Junk DNA, Revisited

Some bio-bloggers are atwitter over an article by Wojciech Makalowski on Scientific American's website about Junk DNA. I'm a little late to the game because, well, I've been really busy looking at sequences to determine if they are junk DNA. Is it irony? Is it coincidence? Who cares? It's an opportunity to discuss semantics, and I love semantics.

Those of you who have hung around here for a while know this topic often comes up at evolgen (remember this, this, and this . . . hell, here's what a search for Junk DNA turns up). Long story short, I can't stand the term junk DNA, but I do agree with Dan Graur that Junk DNA is a valid null hypothesis. And that's it. The majority of any eukaryotic genome is made up of non-functional sequences that are slightly deleterious, but they persists because selection against these sequences is too weak to purge them (i.e., nothing in evolution makes sense except in the light of population genetics).

The blogorific bruh-ha-ha started with Larry Moran's response, and then Alex Palazzo jumped in. The biggest flaw with Makalowski article, and one that Larry points out, is that Wojciech attempts to answer the question "What is junk DNA, and what is it worth?", but instead spends most of the time describing repetitive DNA. He never actually gets around to answering the question. Makalowski goes on to point out a bunch of examples of repetitive DNA being coopted (exapted?) by genomes to become transcriptional enhancers. At least he avoids saying that transposable elements don't become parts of protein coding genes (see here for why that's not surprising).

Even though some repetitive sequences become functional elements, most of those repeats are just filler. Junk. Not useful, but not bad enough to be worth eliminating. I'm sure there's an appropriate analogy, but I'm not clever enough to coin it. But even though the junk can perform fancy molecular tricks, like induce rearrangements, it is still junk. You can think of those pieces of junk as mutational hotspots. The junk is isolated to regions of the genome where it can do as little harm as possible (the hypothetical analogy I would have introduced were I more clever would have been extended here). That is the evidence for selection on these sequences -- to purge them from near functional regions.

I'm usually annoyed by uses of the term "junk DNA" in the popular literature because they treat the discovery of functional non-protein coding sequences as some big surprise. This time, I'm bothered by a treatment that suggests a function for all junk DNA. I guess I can't win.
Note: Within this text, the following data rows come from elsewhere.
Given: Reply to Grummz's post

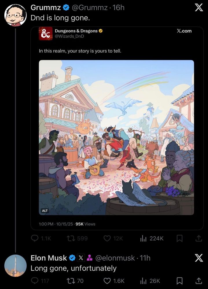Looking at the screenshot, I should pos(35,238).
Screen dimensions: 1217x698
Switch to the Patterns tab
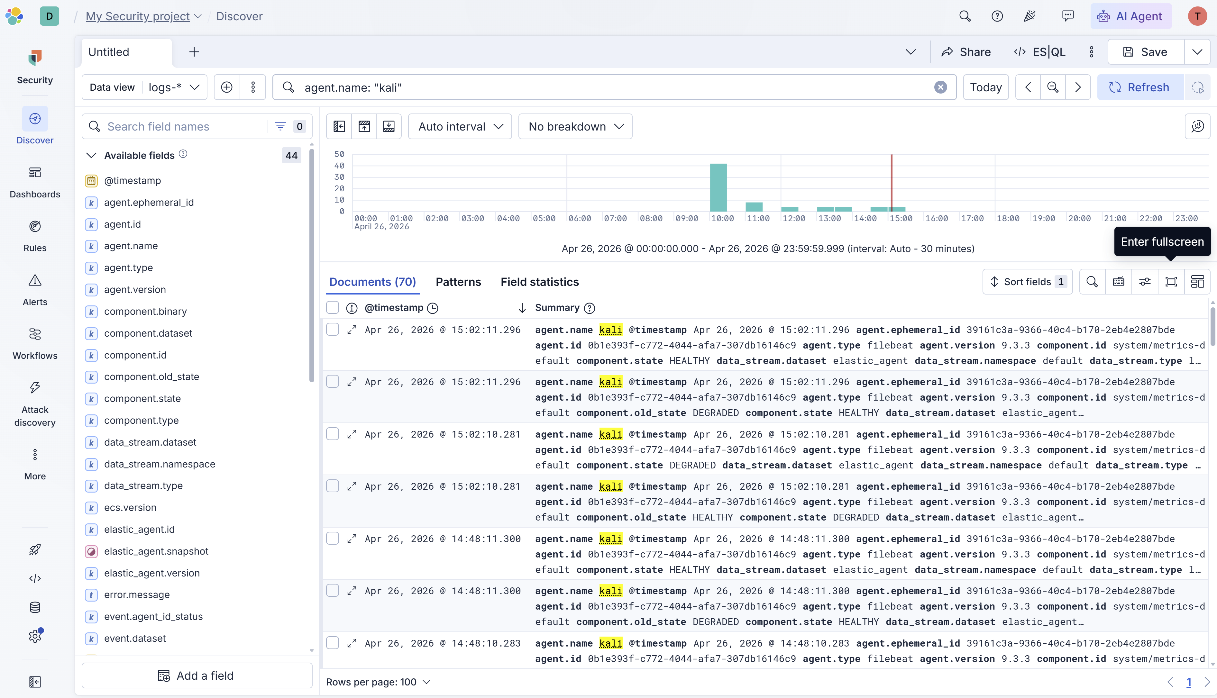point(458,282)
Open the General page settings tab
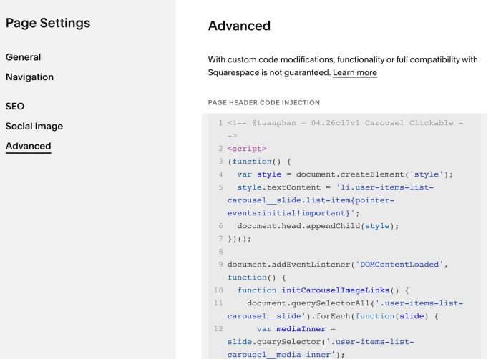501x359 pixels. click(24, 57)
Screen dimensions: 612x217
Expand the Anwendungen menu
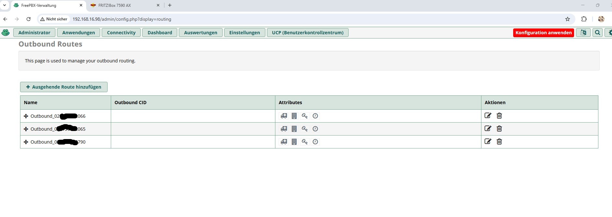click(x=79, y=33)
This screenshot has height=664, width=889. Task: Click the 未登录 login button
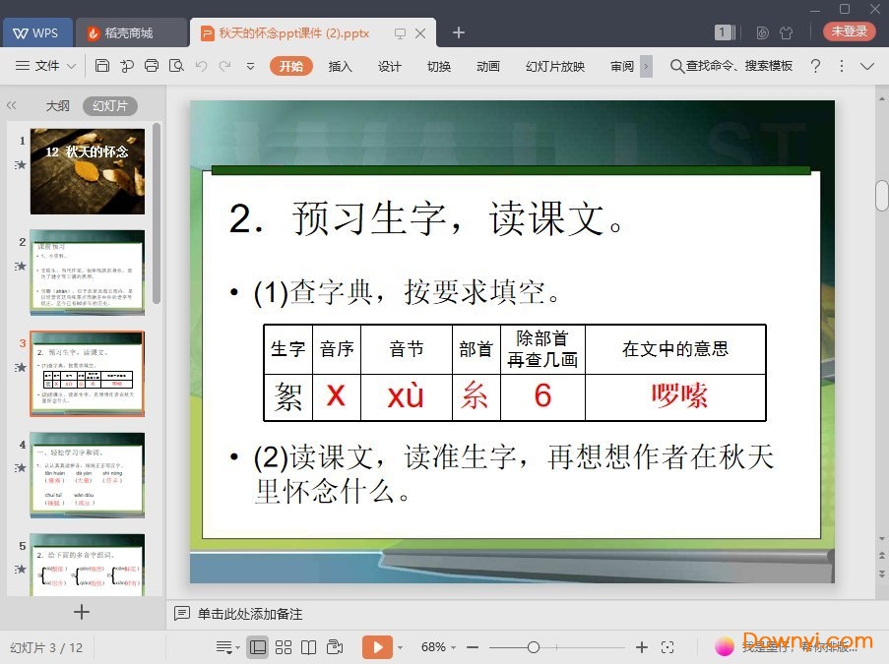[x=849, y=31]
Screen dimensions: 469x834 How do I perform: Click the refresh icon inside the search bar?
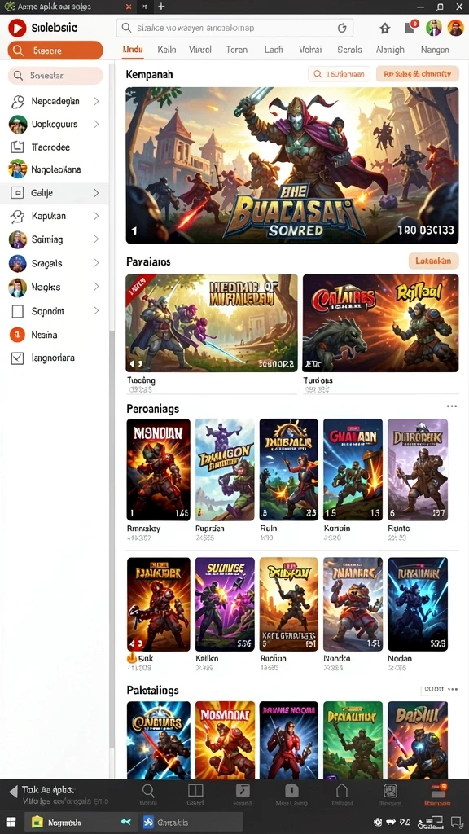[x=342, y=29]
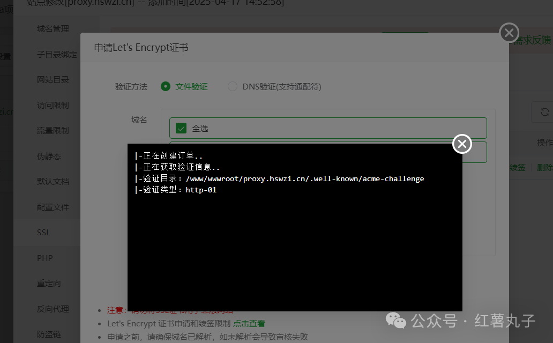Viewport: 553px width, 343px height.
Task: Open the 子目录绑定 menu item
Action: (57, 54)
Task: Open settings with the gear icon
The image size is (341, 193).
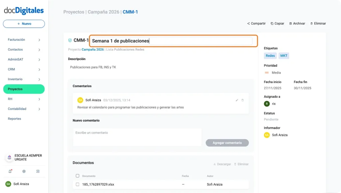Action: pos(23,171)
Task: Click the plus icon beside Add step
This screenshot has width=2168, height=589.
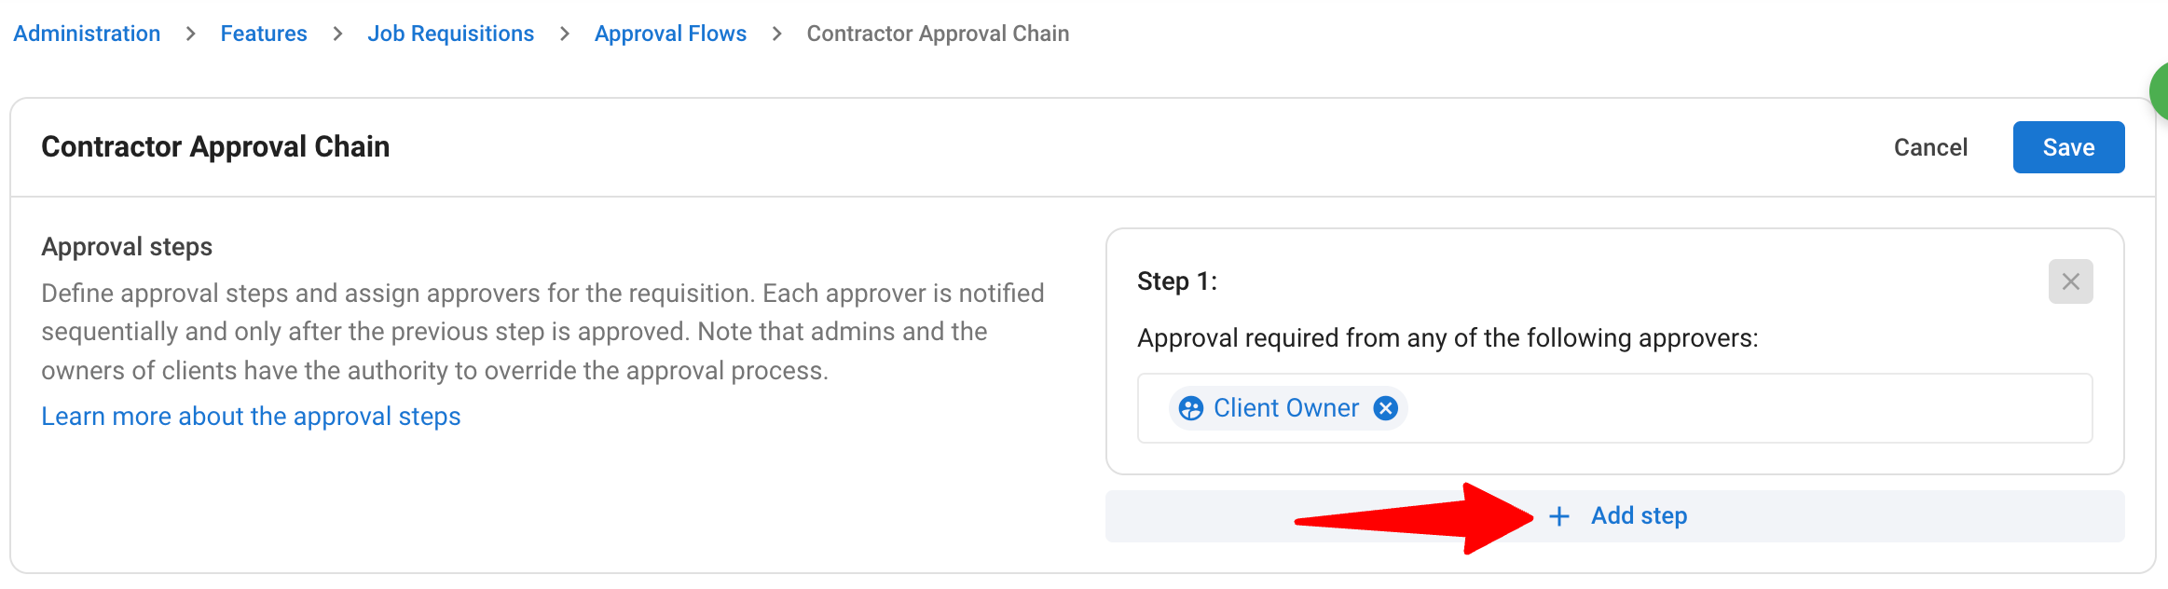Action: pos(1559,516)
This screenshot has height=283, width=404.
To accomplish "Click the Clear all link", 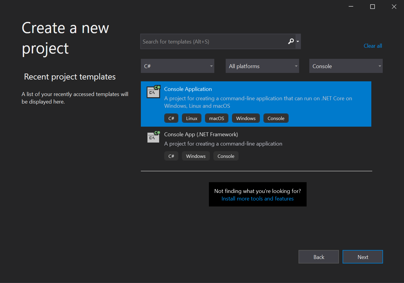I will coord(373,46).
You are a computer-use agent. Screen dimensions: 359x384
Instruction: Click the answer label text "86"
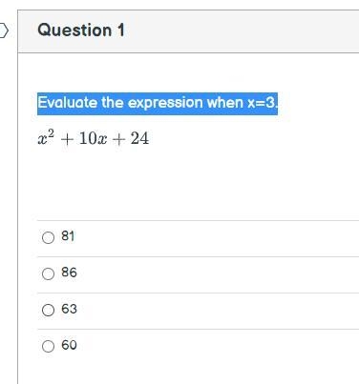pyautogui.click(x=69, y=273)
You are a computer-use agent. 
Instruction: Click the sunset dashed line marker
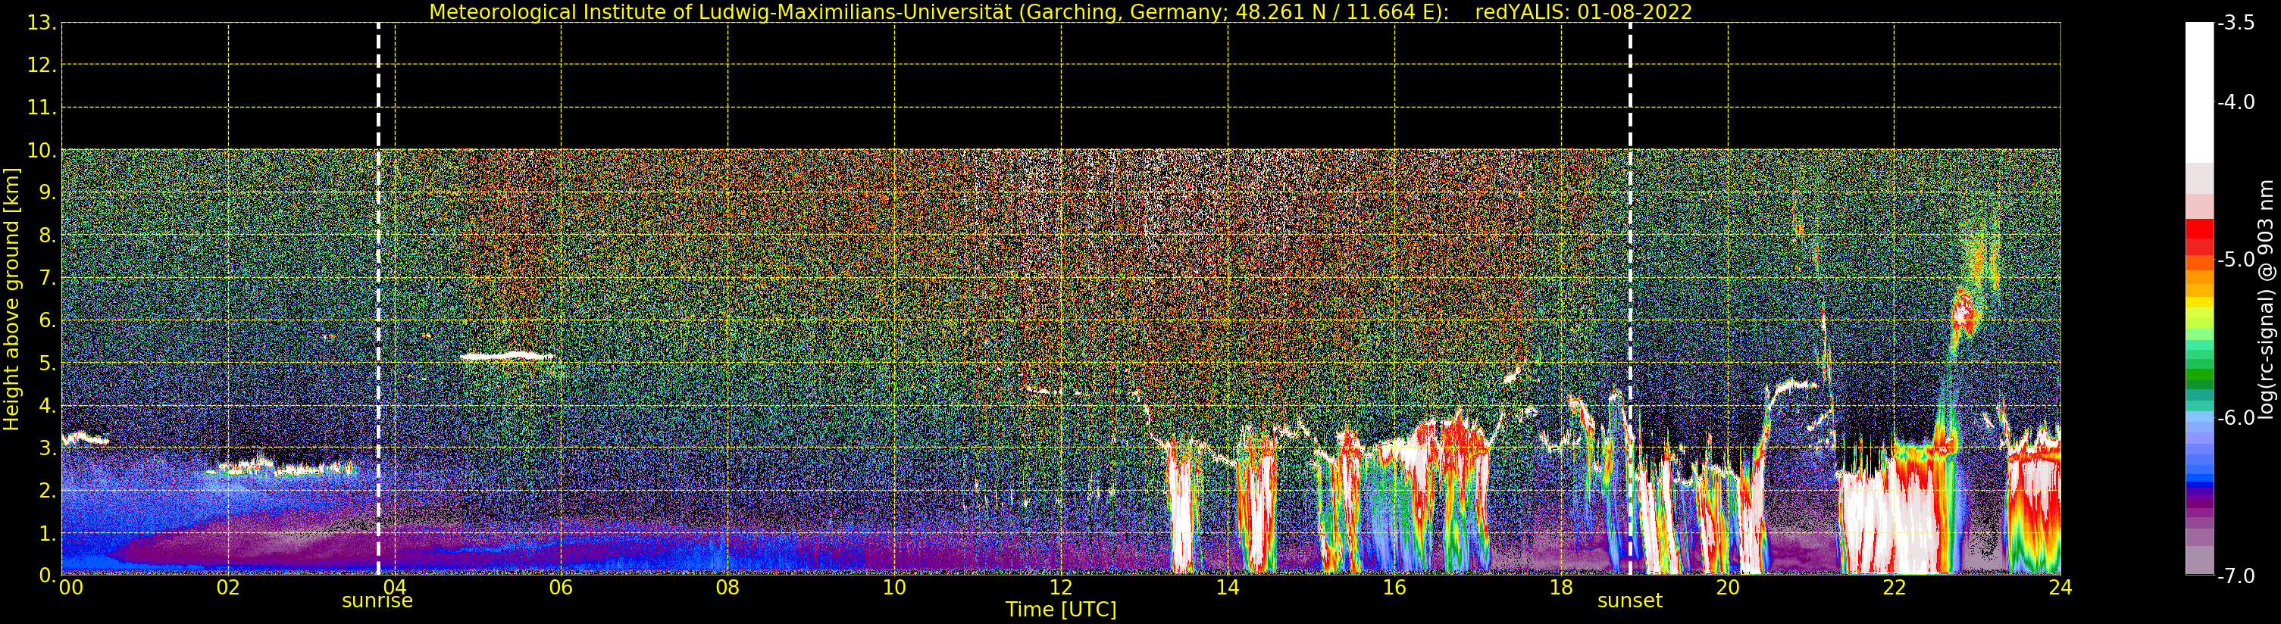[x=1629, y=298]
I rather like the distinction between "junk" and "garbage" as originally coined.

The problem is, not knowing the function of a non-protein coding sequence does ot mean the same as knowing that there is no function.

When we have found some non-protein coding sequence to be functional, did we not find it essentially by chance? Without being able to make better estimates of the percentage of other When we have found some non-protein coding sequences to be functional?

Okay, so we know much of the Genome. We know much of the Proteome. We now know a lot of the Metabolome.

How does it all connect? How does it all correlate under a range of conditions that we don't know?

Calling the parts we don't know "Junk DNA" is like calling putative Dark Matter and Dark Energy "Junk Cosmos."

Remember the special issue of nature -- was it their 125th anniversary issue? -- on "The Frontiers of Ignorance?"

That's roughly where we are. We don't know what "Junk DNA" does and doesn't do in given organisms.

We don't know what it is that we don't know.

We don't know how much there is of what we don't know, compared to what we do know.

What if what we don't know is more than we think it is?

That's not just a semantic issue, is it?

I'll let you in on a well-kept secret. The people who write about junk DNA aren't as stupid as you think we are.

Over the past 30 years we've accumulated a bus-load of evidence that large parts of the mamalian genome are truly junk. This isn't an argument from ignorance as you imply. We leave those sorts of arguments to the creationists.

To take just one example; think of pseudogenes. We're not just guessing that pseudogenes are non-functional, we have data. There are almost as many junk pseudogenes in the human genome as there are functional genes.